À l’occasion de leur venue au BIFFF pour présenter leur nouveau film, « Le mangeur d’âmes », nous avons pu discuter avec les réalisateurs Julien Maury et Alexandre Bustillo. De quoi plonger un peu dans la vision de metteurs en scène au style reconnaissable dans le paysage cinématographique français avec une filmographie riche en films de genre particuliers.
Vos films sont toujours marqués par des décors du quotidien qui finissent par devenir uniques. Comment gérer cela sur « Le mangeur d’âmes » ?
Julien Maury : C’est marrant comme question car c’est un postulat assez classique dans le cinéma fantastique de partir d’une mise en place très classique, une banlieue sans histoire, un petit quartier ou une maison avec une famille et que d’un coup, les éléments fantastiques ou horrifiques commencent à faire leur entrée et dérégler ce quotidien très identifiable. Nous, c’est quelque chose qui nous parle. On aime beaucoup ça, surtout retranscrire une réalité tangible et crédible.
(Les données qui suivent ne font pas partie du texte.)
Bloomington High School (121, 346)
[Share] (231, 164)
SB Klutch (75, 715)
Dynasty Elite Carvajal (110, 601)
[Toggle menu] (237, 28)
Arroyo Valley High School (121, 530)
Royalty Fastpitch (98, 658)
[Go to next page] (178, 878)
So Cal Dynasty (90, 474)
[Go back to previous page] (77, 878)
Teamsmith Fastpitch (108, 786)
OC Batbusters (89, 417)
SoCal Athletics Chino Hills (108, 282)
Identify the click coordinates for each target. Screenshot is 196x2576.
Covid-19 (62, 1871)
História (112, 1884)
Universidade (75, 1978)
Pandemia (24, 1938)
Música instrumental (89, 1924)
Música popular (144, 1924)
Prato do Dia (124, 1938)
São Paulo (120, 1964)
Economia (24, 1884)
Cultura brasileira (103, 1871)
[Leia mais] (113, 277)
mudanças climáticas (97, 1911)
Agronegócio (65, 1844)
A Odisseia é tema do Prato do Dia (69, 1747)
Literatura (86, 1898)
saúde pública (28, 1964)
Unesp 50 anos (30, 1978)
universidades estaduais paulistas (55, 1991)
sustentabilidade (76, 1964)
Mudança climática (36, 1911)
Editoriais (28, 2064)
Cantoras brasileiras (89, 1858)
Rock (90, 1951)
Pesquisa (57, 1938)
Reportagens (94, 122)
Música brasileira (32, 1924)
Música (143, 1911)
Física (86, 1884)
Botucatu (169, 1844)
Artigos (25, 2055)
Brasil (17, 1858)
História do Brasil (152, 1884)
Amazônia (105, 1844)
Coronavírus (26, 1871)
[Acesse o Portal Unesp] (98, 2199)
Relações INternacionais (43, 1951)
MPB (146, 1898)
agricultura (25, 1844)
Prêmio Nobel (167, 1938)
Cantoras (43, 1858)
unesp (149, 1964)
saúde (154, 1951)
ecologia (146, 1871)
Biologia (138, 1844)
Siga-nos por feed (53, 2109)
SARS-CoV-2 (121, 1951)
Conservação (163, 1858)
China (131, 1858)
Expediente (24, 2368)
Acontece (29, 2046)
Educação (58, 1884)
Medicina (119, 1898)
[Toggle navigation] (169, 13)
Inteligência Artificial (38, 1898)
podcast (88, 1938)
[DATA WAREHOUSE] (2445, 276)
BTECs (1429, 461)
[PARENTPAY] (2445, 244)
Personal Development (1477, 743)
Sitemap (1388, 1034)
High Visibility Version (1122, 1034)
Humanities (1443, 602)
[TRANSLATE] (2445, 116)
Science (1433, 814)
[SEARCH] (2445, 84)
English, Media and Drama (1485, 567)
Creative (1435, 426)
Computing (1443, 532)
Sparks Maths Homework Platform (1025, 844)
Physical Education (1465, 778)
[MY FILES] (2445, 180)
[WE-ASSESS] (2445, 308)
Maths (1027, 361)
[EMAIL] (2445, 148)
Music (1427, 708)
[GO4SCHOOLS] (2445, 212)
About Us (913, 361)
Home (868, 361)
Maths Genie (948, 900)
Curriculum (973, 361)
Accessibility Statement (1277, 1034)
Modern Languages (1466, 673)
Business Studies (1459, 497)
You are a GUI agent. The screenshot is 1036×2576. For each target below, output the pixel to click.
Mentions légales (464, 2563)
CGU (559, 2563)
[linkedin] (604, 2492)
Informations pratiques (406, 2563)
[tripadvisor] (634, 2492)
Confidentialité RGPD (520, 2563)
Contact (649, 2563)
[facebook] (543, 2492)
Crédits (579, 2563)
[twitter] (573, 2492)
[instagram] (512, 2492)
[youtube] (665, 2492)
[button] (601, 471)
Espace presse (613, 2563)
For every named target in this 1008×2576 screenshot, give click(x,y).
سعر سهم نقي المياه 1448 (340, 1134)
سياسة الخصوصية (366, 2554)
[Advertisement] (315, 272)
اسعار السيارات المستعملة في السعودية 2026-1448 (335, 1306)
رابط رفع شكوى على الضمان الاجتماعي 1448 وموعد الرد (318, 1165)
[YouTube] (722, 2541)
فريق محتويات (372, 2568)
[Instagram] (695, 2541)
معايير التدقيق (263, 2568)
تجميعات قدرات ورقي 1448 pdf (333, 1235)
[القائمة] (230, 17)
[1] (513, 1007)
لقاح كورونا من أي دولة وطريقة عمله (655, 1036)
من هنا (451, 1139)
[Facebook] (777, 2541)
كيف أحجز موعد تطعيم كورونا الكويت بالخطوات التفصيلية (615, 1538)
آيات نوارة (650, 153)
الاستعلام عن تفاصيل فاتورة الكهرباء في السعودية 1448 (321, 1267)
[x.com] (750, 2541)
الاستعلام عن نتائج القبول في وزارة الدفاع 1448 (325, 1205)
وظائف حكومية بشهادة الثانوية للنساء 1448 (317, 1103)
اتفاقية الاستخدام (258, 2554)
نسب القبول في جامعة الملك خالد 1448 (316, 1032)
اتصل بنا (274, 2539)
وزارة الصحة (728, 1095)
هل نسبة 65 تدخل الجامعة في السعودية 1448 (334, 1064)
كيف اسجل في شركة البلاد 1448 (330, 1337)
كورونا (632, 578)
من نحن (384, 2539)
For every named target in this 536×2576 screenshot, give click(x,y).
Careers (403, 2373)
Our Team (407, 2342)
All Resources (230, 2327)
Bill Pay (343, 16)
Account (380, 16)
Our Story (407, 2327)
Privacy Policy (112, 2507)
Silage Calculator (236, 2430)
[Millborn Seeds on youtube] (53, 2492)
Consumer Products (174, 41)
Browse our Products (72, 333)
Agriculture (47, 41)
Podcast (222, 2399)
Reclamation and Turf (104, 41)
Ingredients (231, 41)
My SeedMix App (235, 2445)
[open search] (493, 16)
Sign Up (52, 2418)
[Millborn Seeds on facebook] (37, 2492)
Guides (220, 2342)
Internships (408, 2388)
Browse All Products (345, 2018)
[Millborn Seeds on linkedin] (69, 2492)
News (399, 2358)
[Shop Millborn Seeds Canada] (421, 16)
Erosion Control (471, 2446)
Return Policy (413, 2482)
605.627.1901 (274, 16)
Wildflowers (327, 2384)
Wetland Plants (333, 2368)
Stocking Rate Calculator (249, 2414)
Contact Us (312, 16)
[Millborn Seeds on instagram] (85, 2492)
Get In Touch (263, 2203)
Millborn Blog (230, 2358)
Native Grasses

Le fait que le roman se passe dans les Vosges, ça nous a tout de suite inspiré parce qu’on connaît un peu la région, on vient au festival de Gérardmer depuis très très très longtemps et on s’est toujours fait la réflexion que les paysages sont hyper inspirants. La prédominance de la nature sur la vie humaine est incroyable. Il y a des vallées encaissées avec des villages où la lumière du soleil ne vient que la moitié de la journée. Il y a des endroits comme ça où on se dit que c’est extrêmement propice à la naissance de croyances et de légendes ancestrales. Donc pour nous, c’est rapidement devenu un élément central de l’histoire et un personnage à part entière. C’est-à-dire que cette forêt impénétrable, cette présence de la nature, devait être à la fois une menace et un terreau pour le fantastique. Après, la manière dont on le gère, c’est assez instinctif. On fait beaucoup de repérages, on s’imprègne des lieux et on découvre ce qui correspond le plus à notre sensibilité, notre vision. Franchement, on a été gâté dans cette région-là. Il y a tellement d’endroits qui sont faits pour être filmés, c’est incroyable. On a des endroits à la fois naturels avec des forêts presque primaires, des arbres à flanc de montagne et des rochers partout où on se dit que c’est impénétrable, qu’on ne peut pas y faire de promenade car l’environnement est trop dur, et des villages, des villes où on sent que la vie est passée. Les maisons sont à l’abandon ou à vendre. Ça donne une vraie mélancolie, une vraie tristesse. C’est cette ambiance-là qu’on a voulu garder.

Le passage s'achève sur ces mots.